PROBLEM REQUIREMENTS:
Write out exactly the lines from the one holding "You are a GUI" to the last line of the entries, both ends included and nothing else, without the pictures.
------------------------------------------------------------
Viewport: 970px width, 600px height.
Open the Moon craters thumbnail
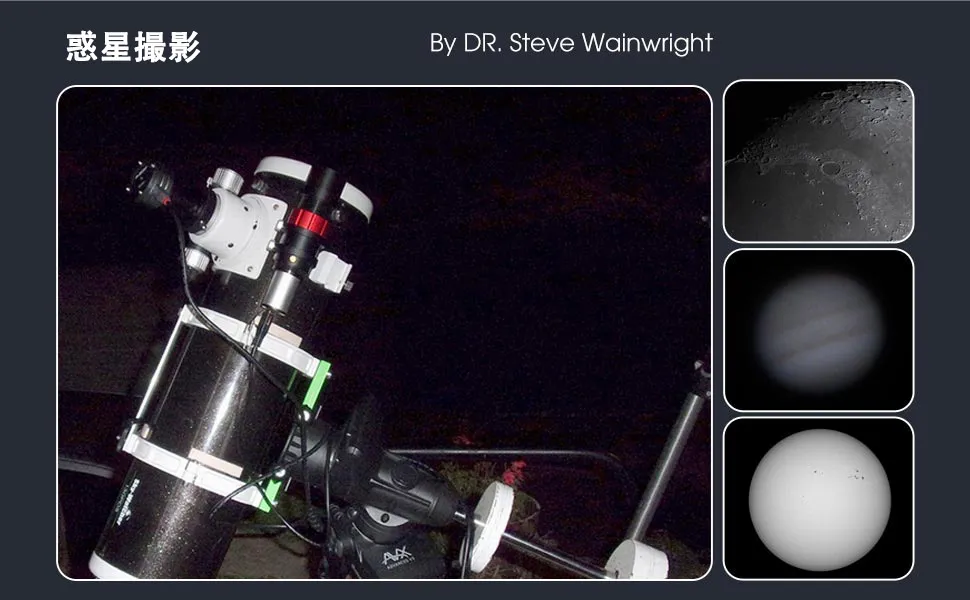(x=818, y=161)
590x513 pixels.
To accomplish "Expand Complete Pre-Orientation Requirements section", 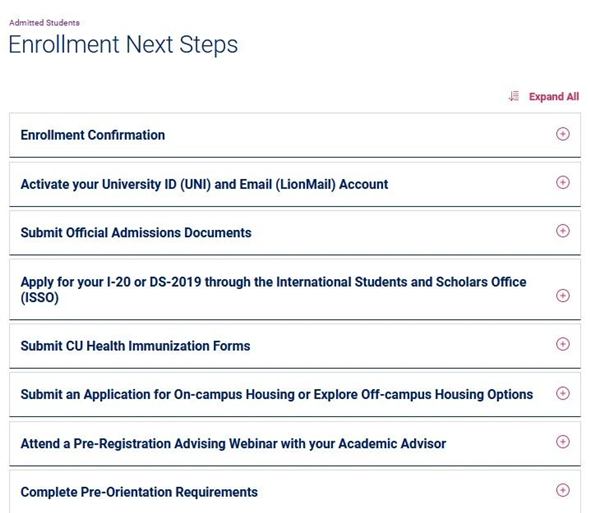I will [x=295, y=492].
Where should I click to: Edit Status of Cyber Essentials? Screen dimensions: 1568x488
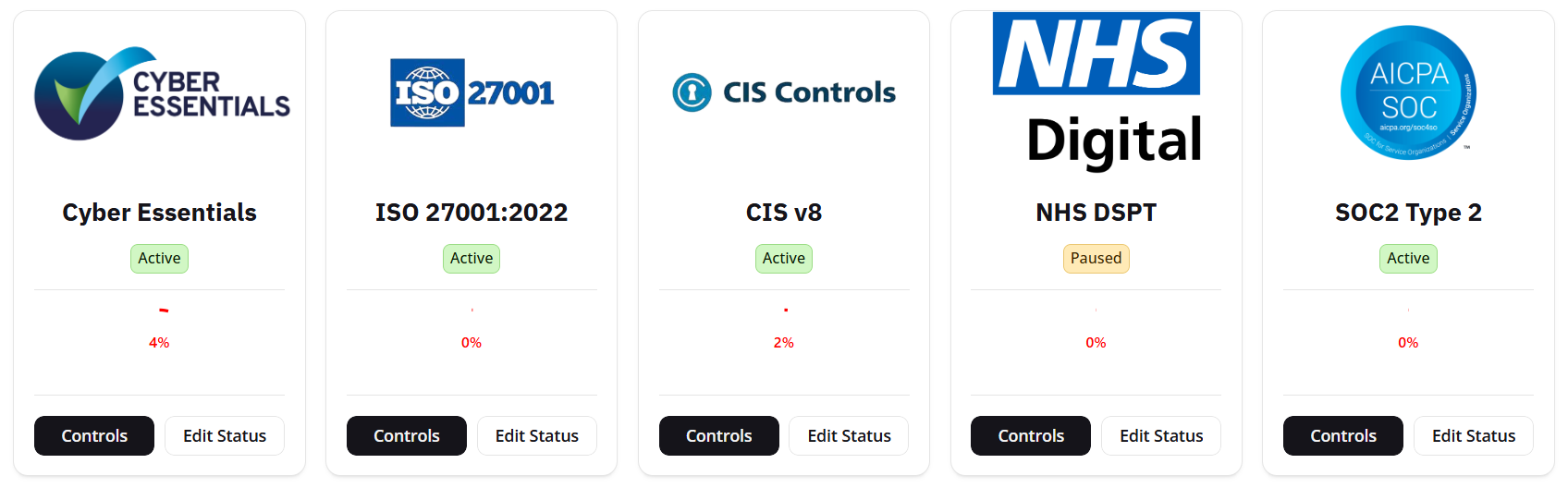(225, 436)
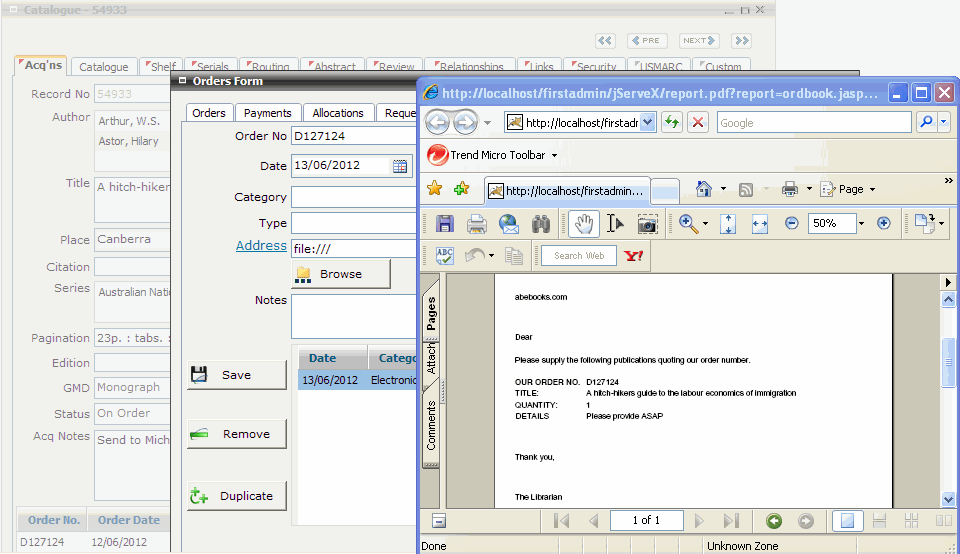Open the Comments side panel tab
Screen dimensions: 960x554
(432, 425)
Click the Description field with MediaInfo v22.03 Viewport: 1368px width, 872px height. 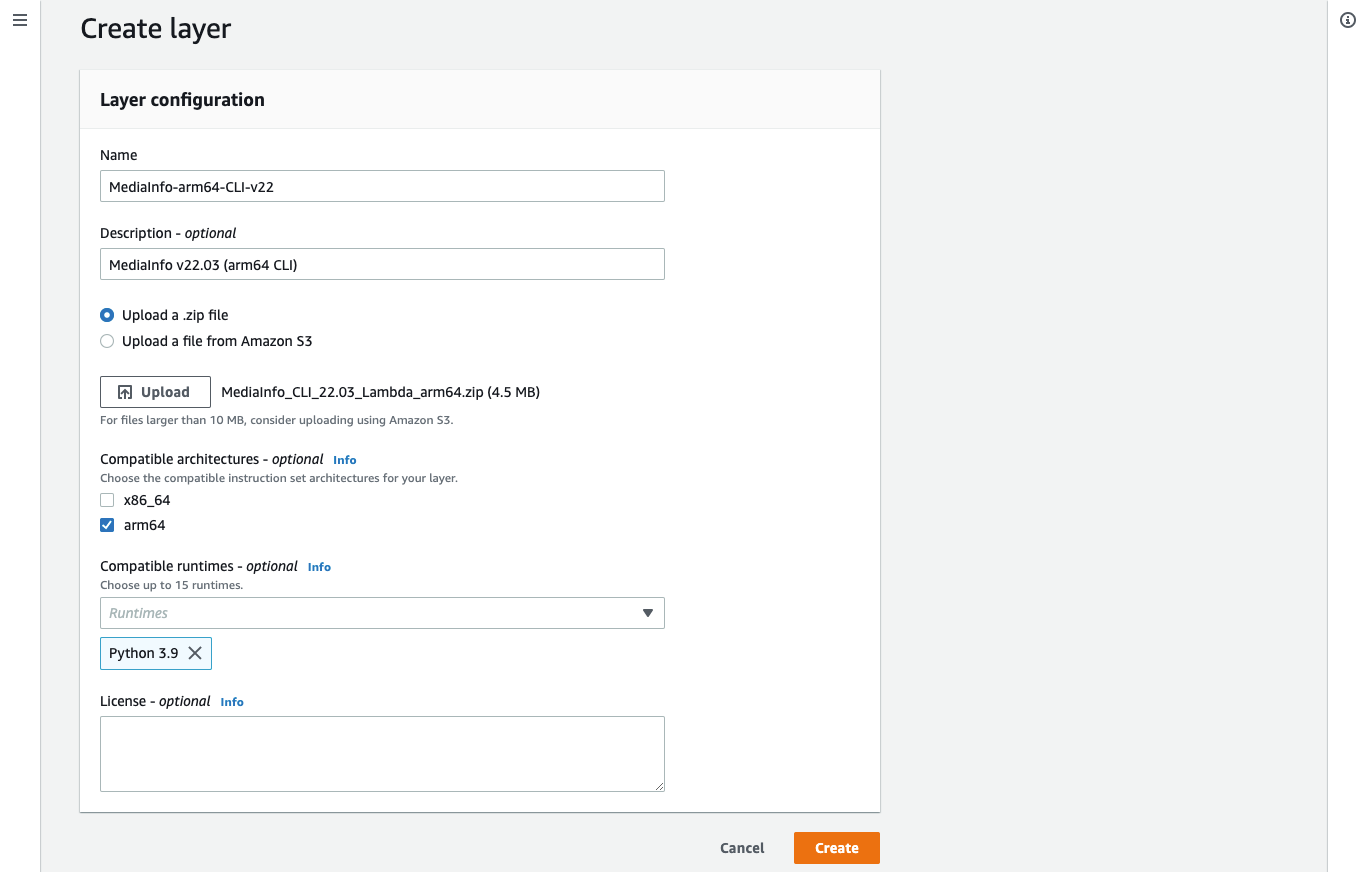pyautogui.click(x=382, y=264)
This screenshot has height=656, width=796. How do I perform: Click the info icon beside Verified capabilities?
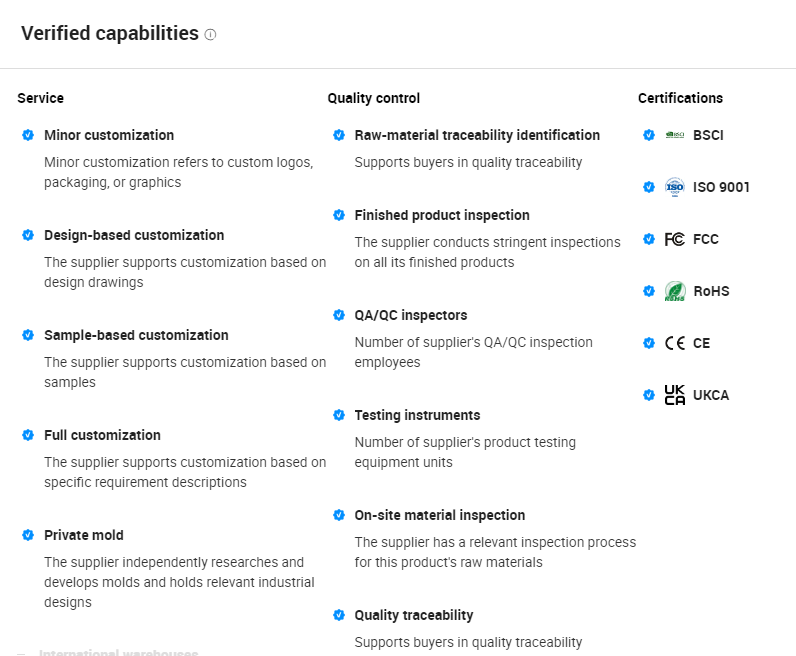tap(210, 35)
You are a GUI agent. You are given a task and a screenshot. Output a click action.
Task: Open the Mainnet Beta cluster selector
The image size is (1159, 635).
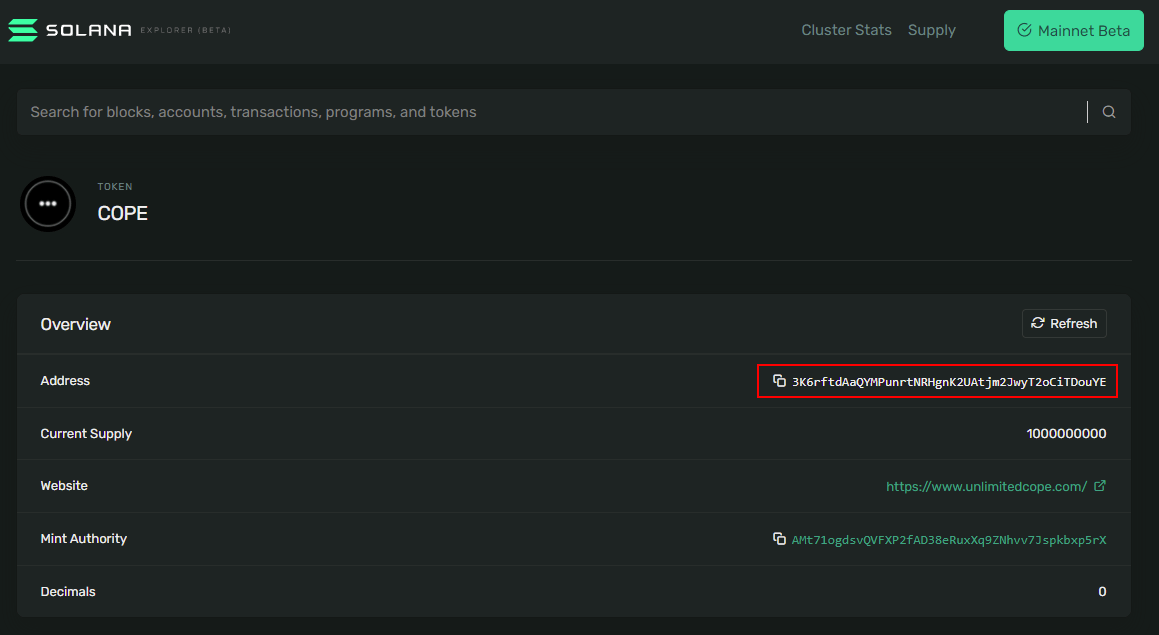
------------------------------------------------------------
OUTPUT FOR THIS TASK:
You are a GUI agent. You are given a task and a screenshot. Output a click action.
Task: Open the Mainnet Beta cluster selector
The image size is (1159, 635).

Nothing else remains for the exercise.